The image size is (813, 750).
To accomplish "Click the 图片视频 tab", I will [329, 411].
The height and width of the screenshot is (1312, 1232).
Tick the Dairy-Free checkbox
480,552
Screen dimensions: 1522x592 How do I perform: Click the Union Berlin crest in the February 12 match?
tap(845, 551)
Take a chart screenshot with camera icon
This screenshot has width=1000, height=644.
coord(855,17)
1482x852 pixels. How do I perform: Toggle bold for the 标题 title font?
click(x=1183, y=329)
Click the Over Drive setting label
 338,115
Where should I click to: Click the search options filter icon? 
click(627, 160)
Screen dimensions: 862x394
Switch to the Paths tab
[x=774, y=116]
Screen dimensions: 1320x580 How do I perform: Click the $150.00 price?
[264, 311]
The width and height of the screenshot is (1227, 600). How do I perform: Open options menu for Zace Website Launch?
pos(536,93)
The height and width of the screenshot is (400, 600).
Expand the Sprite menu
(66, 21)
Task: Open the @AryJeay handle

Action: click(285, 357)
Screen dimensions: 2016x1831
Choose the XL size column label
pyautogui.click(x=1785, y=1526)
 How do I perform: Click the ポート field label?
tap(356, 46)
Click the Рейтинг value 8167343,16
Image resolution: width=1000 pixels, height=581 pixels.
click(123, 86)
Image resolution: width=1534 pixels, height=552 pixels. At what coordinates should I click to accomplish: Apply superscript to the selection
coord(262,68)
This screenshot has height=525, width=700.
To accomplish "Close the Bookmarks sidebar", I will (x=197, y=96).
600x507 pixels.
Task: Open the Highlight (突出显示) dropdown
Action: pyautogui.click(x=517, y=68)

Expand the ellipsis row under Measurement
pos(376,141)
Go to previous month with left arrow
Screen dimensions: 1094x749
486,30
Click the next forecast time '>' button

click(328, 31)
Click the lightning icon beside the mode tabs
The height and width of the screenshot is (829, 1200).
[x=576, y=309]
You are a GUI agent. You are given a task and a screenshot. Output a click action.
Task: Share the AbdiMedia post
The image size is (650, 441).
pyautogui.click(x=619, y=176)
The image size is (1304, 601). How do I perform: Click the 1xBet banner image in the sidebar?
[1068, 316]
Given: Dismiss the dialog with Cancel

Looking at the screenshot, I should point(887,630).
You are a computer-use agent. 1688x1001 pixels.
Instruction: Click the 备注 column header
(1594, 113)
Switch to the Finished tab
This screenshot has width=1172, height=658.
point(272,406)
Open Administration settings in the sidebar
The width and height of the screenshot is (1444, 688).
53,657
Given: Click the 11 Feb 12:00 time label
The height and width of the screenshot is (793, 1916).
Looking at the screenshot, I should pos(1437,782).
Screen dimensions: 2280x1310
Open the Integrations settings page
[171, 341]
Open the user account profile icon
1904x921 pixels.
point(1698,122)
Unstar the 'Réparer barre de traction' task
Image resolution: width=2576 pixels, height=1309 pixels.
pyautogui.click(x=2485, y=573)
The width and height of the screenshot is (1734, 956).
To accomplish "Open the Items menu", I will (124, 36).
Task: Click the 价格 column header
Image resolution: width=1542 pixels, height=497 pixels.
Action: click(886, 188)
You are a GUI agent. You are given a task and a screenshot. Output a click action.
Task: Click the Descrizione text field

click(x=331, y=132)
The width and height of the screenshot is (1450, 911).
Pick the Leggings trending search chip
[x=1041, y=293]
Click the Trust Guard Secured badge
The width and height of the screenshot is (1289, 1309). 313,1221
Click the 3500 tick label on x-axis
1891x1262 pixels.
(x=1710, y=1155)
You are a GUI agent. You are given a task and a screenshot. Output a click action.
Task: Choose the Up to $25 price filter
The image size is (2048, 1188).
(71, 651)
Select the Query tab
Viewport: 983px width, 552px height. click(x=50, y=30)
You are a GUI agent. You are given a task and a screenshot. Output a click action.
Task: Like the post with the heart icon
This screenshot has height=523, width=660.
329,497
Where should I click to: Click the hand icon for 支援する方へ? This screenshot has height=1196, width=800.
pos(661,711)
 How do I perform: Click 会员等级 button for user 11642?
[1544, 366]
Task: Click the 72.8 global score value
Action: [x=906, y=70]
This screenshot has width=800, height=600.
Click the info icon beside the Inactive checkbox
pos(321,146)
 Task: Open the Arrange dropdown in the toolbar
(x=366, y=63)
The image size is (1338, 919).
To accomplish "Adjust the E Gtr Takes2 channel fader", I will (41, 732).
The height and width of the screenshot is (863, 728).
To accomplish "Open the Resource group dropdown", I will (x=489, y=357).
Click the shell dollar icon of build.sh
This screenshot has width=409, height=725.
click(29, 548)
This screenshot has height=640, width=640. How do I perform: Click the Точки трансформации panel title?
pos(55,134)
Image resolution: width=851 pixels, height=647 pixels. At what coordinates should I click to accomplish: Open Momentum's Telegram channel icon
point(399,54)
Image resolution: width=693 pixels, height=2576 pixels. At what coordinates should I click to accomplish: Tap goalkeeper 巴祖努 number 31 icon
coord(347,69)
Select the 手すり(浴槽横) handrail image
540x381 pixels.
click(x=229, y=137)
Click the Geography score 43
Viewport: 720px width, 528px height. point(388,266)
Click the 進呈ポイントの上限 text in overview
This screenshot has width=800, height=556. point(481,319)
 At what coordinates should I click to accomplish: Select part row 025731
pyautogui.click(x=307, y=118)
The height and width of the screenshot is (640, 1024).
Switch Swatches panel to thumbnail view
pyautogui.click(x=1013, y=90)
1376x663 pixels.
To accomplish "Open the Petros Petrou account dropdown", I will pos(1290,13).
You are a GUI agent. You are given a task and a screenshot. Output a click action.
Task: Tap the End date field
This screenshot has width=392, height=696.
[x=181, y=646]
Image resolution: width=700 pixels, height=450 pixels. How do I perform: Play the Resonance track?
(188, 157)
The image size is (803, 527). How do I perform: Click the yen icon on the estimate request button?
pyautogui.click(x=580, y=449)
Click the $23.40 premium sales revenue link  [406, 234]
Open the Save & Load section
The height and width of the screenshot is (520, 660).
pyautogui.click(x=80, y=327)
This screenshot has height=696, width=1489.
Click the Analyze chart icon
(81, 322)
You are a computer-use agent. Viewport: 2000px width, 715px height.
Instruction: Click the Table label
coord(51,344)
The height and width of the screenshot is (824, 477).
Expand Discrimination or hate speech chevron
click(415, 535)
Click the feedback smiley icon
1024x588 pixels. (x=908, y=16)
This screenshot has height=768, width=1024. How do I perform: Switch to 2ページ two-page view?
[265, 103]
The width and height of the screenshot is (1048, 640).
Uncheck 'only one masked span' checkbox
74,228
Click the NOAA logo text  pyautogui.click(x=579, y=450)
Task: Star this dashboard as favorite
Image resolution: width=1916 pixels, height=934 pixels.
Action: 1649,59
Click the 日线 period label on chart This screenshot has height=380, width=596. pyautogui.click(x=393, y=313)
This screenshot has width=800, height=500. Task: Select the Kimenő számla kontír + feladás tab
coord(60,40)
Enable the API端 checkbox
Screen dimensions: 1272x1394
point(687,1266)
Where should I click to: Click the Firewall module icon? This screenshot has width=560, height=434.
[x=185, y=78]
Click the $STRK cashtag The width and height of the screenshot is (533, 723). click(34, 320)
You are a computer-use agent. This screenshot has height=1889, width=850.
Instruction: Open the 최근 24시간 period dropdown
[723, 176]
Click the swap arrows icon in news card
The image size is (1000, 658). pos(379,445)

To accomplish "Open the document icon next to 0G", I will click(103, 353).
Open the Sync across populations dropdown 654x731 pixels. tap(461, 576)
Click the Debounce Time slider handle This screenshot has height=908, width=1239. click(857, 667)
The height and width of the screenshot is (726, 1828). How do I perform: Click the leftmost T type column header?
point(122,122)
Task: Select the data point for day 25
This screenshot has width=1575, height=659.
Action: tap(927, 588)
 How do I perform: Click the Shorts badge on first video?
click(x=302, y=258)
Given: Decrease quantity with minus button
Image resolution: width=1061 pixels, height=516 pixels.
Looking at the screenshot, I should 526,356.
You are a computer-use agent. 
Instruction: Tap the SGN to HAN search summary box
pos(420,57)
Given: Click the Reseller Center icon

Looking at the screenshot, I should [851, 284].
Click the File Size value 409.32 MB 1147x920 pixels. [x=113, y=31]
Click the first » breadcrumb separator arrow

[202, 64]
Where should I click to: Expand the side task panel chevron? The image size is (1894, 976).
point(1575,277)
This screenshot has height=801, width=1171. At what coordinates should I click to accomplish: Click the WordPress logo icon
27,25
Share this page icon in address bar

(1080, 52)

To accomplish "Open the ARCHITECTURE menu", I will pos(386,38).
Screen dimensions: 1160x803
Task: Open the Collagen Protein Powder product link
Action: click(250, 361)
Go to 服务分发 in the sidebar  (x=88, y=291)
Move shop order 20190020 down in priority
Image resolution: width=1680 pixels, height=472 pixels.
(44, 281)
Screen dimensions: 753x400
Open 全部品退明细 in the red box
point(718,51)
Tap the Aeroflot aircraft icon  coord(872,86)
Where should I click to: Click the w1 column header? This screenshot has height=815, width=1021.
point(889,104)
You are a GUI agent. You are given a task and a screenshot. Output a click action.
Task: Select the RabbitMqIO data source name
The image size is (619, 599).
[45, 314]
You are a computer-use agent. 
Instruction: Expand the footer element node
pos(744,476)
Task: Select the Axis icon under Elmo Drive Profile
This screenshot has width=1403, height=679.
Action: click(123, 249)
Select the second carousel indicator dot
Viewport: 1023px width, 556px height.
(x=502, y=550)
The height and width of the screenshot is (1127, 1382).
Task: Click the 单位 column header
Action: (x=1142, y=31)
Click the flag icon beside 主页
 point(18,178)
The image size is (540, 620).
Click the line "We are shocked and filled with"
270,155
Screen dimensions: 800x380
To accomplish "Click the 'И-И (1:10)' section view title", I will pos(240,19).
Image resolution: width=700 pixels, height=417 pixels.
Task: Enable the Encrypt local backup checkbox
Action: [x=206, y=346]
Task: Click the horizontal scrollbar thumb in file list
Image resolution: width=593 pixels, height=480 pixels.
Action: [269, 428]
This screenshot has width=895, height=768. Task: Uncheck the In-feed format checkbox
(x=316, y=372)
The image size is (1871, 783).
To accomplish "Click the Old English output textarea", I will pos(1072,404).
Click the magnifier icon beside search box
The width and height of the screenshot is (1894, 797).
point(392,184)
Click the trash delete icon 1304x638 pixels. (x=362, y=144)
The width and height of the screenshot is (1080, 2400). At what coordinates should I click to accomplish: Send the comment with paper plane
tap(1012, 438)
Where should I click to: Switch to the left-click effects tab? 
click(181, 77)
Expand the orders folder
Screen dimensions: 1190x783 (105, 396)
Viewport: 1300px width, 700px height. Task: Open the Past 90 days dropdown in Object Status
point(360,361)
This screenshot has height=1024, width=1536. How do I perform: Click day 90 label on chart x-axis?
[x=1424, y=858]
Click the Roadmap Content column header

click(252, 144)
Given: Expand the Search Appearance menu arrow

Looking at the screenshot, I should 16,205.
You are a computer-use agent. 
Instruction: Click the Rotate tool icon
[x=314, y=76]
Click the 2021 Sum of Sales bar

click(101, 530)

| TASK REQUIREMENTS |
In the entries above, find each line containing the string "data" and copy it.

| FINISHED TASK |
Task: Select the data point for day 25
Task: Select the RabbitMqIO data source name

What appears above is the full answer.